YOUR GOAL:
Please output every one of the items below word for word, line by line, with no changes.

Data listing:
•••••

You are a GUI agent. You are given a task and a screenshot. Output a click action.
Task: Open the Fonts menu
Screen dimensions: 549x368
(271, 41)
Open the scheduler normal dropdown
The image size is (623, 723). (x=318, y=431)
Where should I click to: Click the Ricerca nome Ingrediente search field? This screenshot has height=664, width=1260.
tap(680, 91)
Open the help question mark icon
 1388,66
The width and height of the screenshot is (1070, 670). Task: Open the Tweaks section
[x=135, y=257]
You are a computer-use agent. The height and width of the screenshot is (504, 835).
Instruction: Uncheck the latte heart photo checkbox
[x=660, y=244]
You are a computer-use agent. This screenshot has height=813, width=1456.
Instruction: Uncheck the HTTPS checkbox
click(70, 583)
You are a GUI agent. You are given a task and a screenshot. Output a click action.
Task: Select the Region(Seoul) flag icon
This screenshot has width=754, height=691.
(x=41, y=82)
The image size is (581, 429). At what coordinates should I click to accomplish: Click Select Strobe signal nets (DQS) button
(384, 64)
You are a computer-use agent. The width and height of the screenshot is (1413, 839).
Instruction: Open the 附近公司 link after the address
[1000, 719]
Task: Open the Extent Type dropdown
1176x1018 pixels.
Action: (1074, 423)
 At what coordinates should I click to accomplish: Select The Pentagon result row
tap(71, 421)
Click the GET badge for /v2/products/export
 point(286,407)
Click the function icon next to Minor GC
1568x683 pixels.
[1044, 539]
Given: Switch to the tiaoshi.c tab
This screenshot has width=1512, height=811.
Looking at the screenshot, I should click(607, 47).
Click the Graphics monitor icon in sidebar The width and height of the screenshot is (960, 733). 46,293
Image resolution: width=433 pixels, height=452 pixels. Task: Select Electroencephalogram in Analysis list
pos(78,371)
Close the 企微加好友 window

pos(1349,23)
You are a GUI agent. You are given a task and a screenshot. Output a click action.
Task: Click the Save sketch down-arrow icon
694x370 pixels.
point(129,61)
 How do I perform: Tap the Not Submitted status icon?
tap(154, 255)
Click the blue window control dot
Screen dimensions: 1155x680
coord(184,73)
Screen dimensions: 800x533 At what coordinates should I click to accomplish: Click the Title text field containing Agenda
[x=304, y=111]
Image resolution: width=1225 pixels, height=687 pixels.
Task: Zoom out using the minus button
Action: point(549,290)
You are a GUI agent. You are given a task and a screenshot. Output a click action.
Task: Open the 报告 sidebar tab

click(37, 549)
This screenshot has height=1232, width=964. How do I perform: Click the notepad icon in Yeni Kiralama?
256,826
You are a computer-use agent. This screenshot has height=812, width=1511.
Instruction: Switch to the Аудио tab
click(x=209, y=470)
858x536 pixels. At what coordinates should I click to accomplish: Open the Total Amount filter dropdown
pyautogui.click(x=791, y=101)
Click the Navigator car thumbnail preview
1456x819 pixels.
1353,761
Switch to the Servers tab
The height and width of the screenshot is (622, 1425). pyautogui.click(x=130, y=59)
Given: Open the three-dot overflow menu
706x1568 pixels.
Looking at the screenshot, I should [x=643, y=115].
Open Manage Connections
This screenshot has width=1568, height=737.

•••••

RESPONSE TO THE TASK:
You are a GUI agent. You are given a task and a screenshot. Output a click action.
Task: Open the Fonts menu
Screen dimensions: 549x368
(271, 41)
Open the scheduler normal dropdown
The image size is (623, 723). (x=318, y=431)
Where should I click to: Click the Ricerca nome Ingrediente search field? This screenshot has height=664, width=1260.
tap(680, 91)
Open the help question mark icon
 1388,66
The width and height of the screenshot is (1070, 670). Task: Open the Tweaks section
[x=135, y=257]
You are a computer-use agent. The height and width of the screenshot is (504, 835).
Instruction: Uncheck the latte heart photo checkbox
[x=660, y=244]
You are a computer-use agent. This screenshot has height=813, width=1456.
Instruction: Uncheck the HTTPS checkbox
click(70, 583)
You are a GUI agent. You are given a task and a screenshot. Output a click action.
Task: Select the Region(Seoul) flag icon
This screenshot has width=754, height=691.
(x=41, y=82)
The image size is (581, 429). At what coordinates should I click to accomplish: Click Select Strobe signal nets (DQS) button
(384, 64)
You are a computer-use agent. The width and height of the screenshot is (1413, 839).
Instruction: Open the 附近公司 link after the address
[1000, 719]
Task: Open the Extent Type dropdown
1176x1018 pixels.
Action: (1074, 423)
 At what coordinates should I click to accomplish: Select The Pentagon result row
tap(71, 421)
Click the GET badge for /v2/products/export
 point(286,407)
Click the function icon next to Minor GC
1568x683 pixels.
[1044, 539]
Given: Switch to the tiaoshi.c tab
This screenshot has width=1512, height=811.
Looking at the screenshot, I should click(607, 47).
Click the Graphics monitor icon in sidebar The width and height of the screenshot is (960, 733). 46,293
Image resolution: width=433 pixels, height=452 pixels. Task: Select Electroencephalogram in Analysis list
pos(78,371)
Close the 企微加好友 window

pos(1349,23)
You are a GUI agent. You are given a task and a screenshot. Output a click action.
Task: Click the Save sketch down-arrow icon
694x370 pixels.
point(129,61)
 How do I perform: Tap the Not Submitted status icon?
tap(154, 255)
Click the blue window control dot
Screen dimensions: 1155x680
coord(184,73)
Screen dimensions: 800x533 At what coordinates should I click to accomplish: Click the Title text field containing Agenda
[x=304, y=111]
Image resolution: width=1225 pixels, height=687 pixels.
Task: Zoom out using the minus button
Action: point(549,290)
You are a GUI agent. You are given a task and a screenshot. Output a click action.
Task: Open the 报告 sidebar tab

click(37, 549)
This screenshot has height=1232, width=964. How do I perform: Click the notepad icon in Yeni Kiralama?
256,826
You are a computer-use agent. This screenshot has height=812, width=1511.
Instruction: Switch to the Аудио tab
click(x=209, y=470)
858x536 pixels. At what coordinates should I click to accomplish: Open the Total Amount filter dropdown
pyautogui.click(x=791, y=101)
Click the Navigator car thumbnail preview
1456x819 pixels.
1353,761
Switch to the Servers tab
The height and width of the screenshot is (622, 1425). pyautogui.click(x=130, y=59)
Given: Open the three-dot overflow menu
706x1568 pixels.
Looking at the screenshot, I should [x=643, y=115].
Open Manage Connections
This screenshot has width=1568, height=737.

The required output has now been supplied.